The text encoders for Firefly are trained on unlicensed content, making it commercially unsafe.

Report · Oct 11, 2023

Steps to reproduce:

Use Adobe Firefly image generation tools which accept text as part of the input.
Observe that the text is used to influence the image generated.
Observe that CLIP and T5 both used LAION 2b, C4 or similar, along with other corpuses, in their training.
Observe that the conditioning for Sensei also leverages the text encoder, which in all senses of the word "train," strict or relaxed, means that Sensei's "image model" was "trained" with data from LAION2b, C4 or similar.
Since LAION and other datasets in CLIP and the text in T5 are not exclusively from Adobe Stock; and there's no evidence that Adobe has developed its own "text encoder," of either architecture; it appears that the generated output uses unlicensed content.

> The first commercially released Firefly model was trained on Adobe Stock images, openly licensed content, and public domain content where copyright has expired and is designed to generate images safe for commercial use.

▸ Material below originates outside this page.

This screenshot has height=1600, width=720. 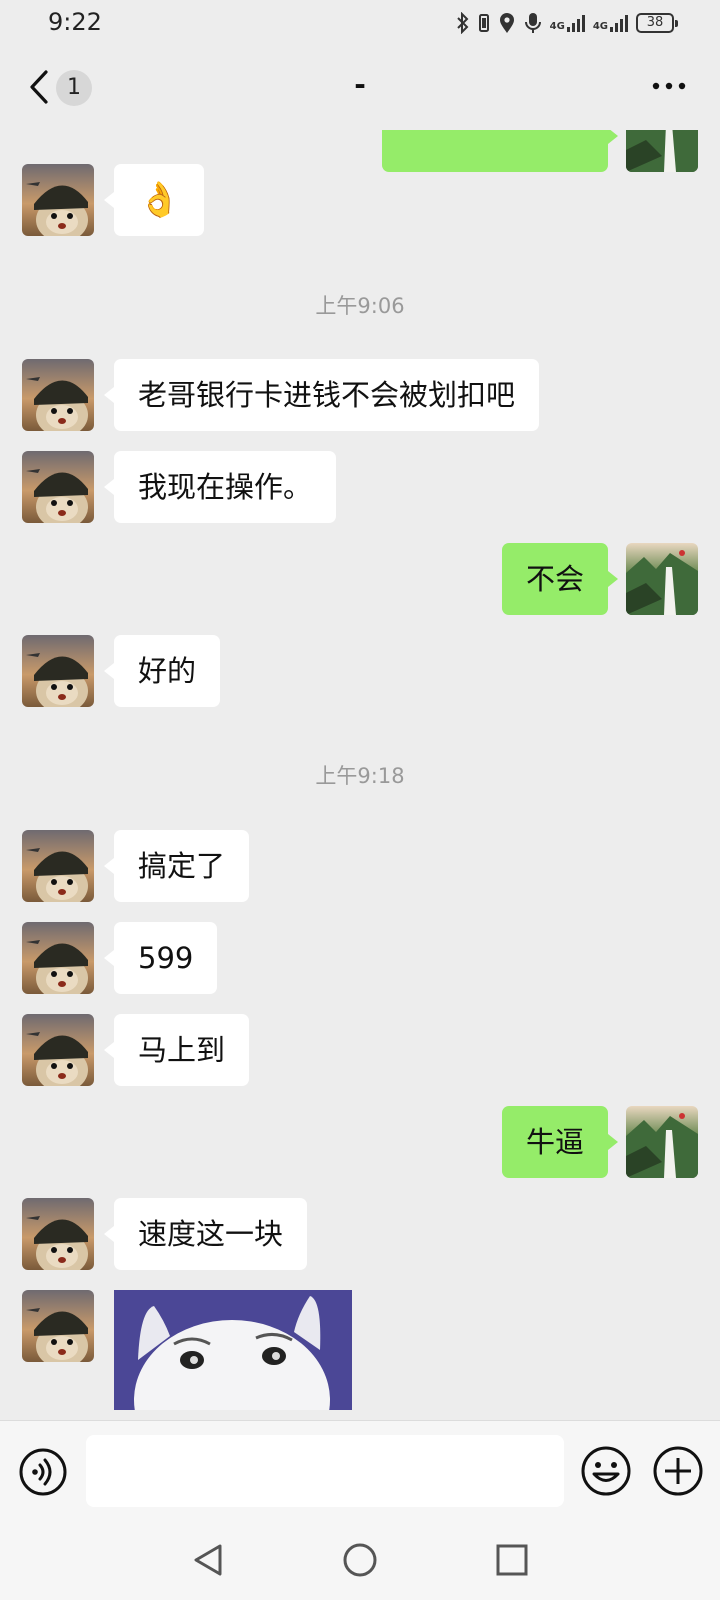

https://helpx.adobe.com/stock/contributor/help/firefly-faq-for-adobe-stock-contributors.html

> Trained on Adobe Stock images, openly licensed content, and public domain content, Firefly is designed to be safe for commercial use. To ensure that creators can benefit from generative AI, we have developed a compensation model for Adobe Stock contributors whose content is used in the dataset to retrain Firefly models.

https://www.adobe.com/sensei/generative-ai/firefly.html#faqs

> As part of Adobe’s effort to design Firefly to be commercially safe, we are training our initial commercial Firefly model on licensed content, such as Adobe Stock, and public domain content where copyright has expired.

https://www.adobe.com/sensei/generative-ai/firefly.html#faqs

Report · Oct 11, 2023

Thank you for the share @BenjaminBerman ,

Very interesting reading.

A response from an Adobe rep would be helpful

Regards

mj